Let me add, I do yoga at a heated studio. Nothing against non-heated yoga, it is strictly preference.

Side note: one thing I love about yoga is how it is all about kindness and gratitude, so all forms are accepted.


Three noticeably different things happened to me once I stopped practicing yoga:

1. I continued to workout outside of yoga. Cardio and light lifting, stuff I was doing before as well. Then, after a few weeks, my muscles started to feel funky. My shoulder was acting up and I pinched a nerve in my groin. Physically, I was hurt and couldn't do the activity I wanted to be doing. I realized the significantly lower amount of stretching I was doing since I stopped yoga, had started to take a toll on my body.

My physical therapist did some rehab, but nothing helped more than the pigeon poise. I knew I needed the deep stretching that yoga can accomplish.

2. This is the obvious difference. My skin will forever feel its best right after I get out of a hot yoga class.

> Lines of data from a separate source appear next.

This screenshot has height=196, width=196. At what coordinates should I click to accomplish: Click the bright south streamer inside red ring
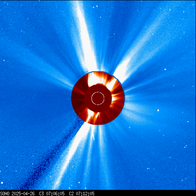pos(90,116)
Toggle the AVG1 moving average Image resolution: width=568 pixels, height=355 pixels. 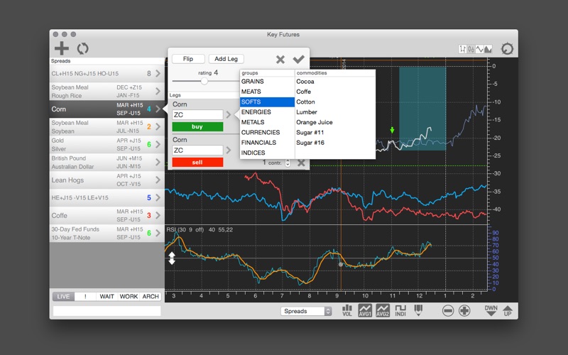tap(365, 310)
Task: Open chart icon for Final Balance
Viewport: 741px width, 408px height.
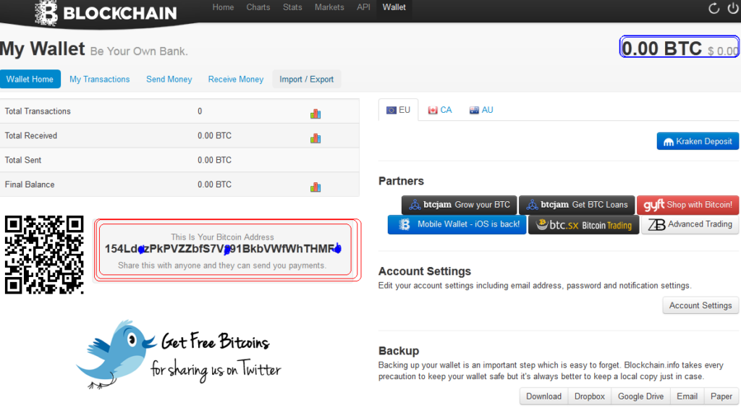Action: click(316, 187)
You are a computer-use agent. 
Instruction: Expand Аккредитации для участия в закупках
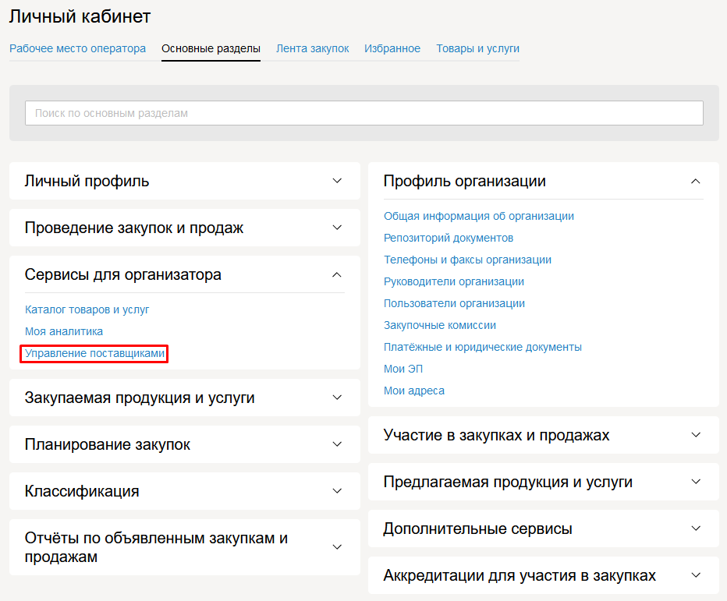pos(696,575)
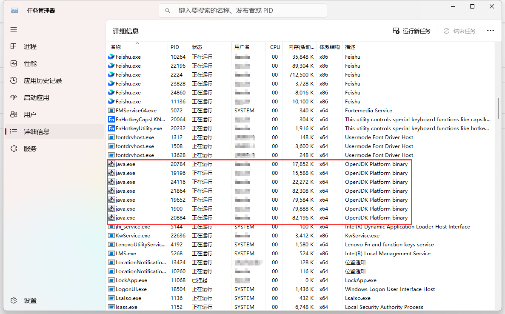Select the 详细信息 details sidebar item
The image size is (505, 314).
tap(36, 132)
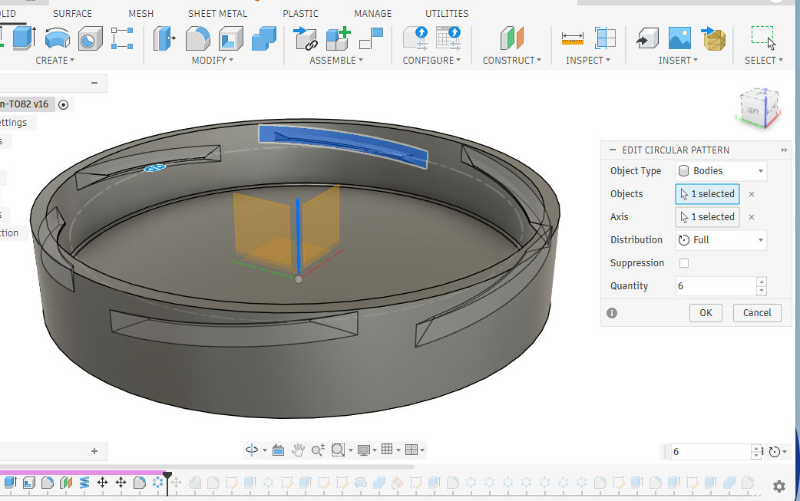Screen dimensions: 800x501
Task: Select the Fillet tool in Modify
Action: click(x=198, y=38)
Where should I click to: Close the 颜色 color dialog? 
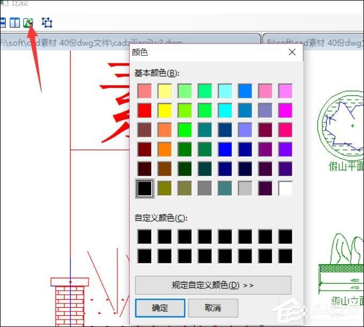292,52
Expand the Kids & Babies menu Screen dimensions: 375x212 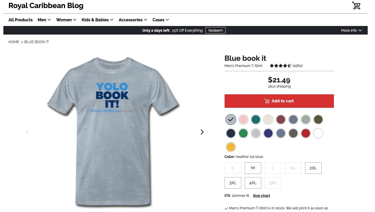pos(98,20)
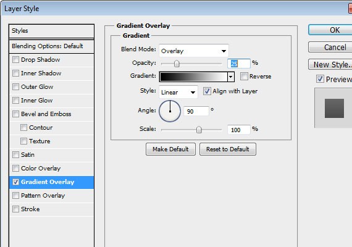
Task: Click the Angle value input field
Action: point(196,111)
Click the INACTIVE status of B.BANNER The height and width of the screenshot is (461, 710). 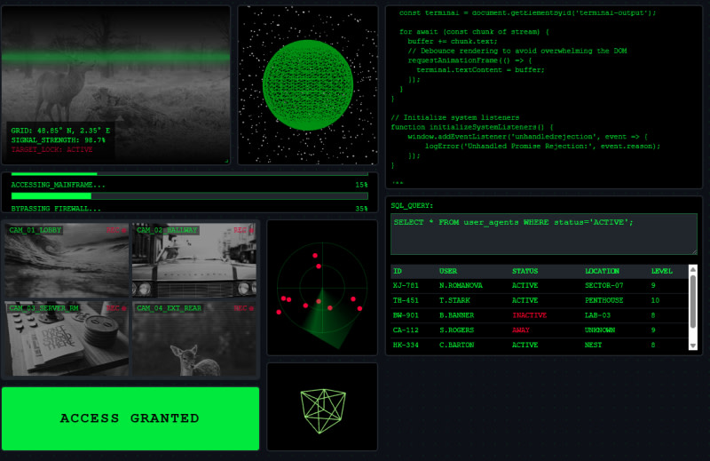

The feeling of release is the reason to do it in the first place. For some reason, on the days I visit yoga, I walk a little lighter on my feet. Here is where I suggest you try it.

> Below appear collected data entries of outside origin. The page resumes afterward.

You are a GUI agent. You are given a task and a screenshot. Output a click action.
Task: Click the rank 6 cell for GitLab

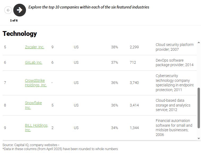click(x=5, y=62)
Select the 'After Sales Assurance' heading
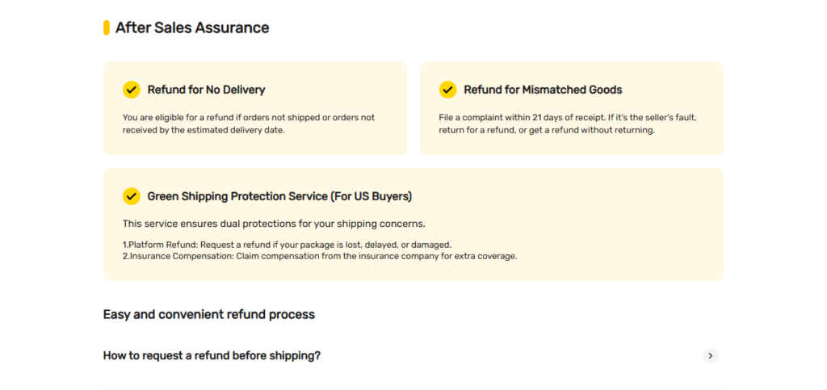827x390 pixels. pos(192,27)
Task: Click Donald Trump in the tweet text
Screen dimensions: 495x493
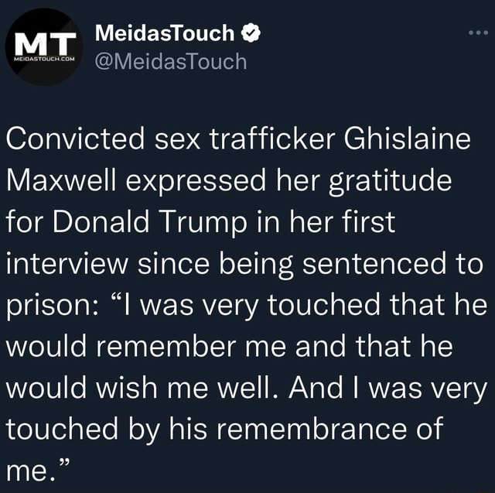Action: (x=149, y=223)
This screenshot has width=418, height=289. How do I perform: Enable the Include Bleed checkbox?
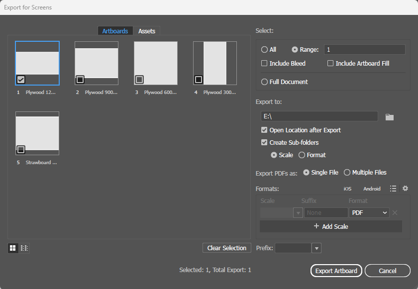pos(264,63)
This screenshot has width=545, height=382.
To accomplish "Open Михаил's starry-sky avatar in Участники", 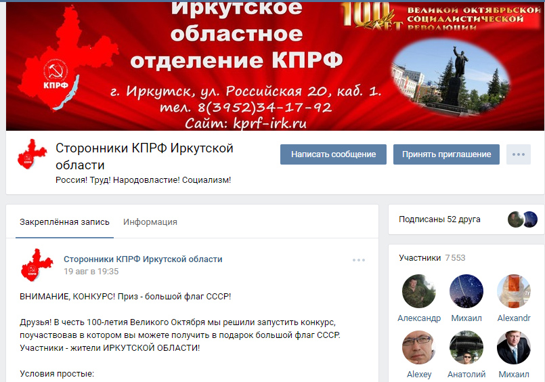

3. Lastly, I was a lot more tense without yoga. By tense I don't mean in my muscles, I mean I was feeling emotionally anxious and overwhelmed. At first I blamed it on the move away from home and figured it would go away as I got adjusted, but I was wrong. The deep breathing and meditation in yoga is healing. Without it, I felt like I was going through some type of withdrawal.

Exercise has the ability to become an outlet for any and all troubles you may have. Releasing negative emotion is the first step to finding happiness.

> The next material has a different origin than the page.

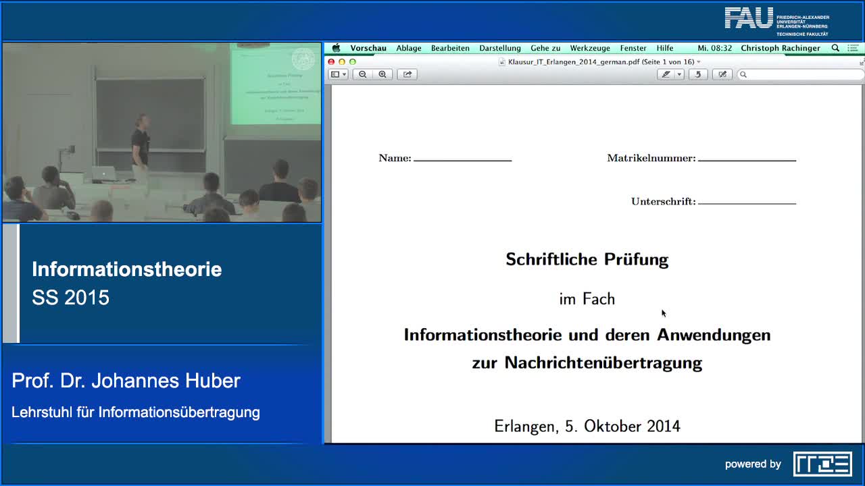Open the Darstellung menu
Image resolution: width=865 pixels, height=486 pixels.
point(500,48)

All in all, my message remains - practicing yoga is a release and everyone should try it. Being a part of a special interest community is always a great feeling. Sharing interests with people while portraying no judgment is something you don't see often.

If you were wondering what I decided to do about these issues of mine now…

Luckily, I found a studio I couldn’t love more here, at school. I am back practicing different flows with a unique awareness of what my body and mind need again. I am proof exercise and meditation bread happiness.

My advice to you would be to find something you love and not let anything stop you from doing it. Breathe easy through life and find your happiness.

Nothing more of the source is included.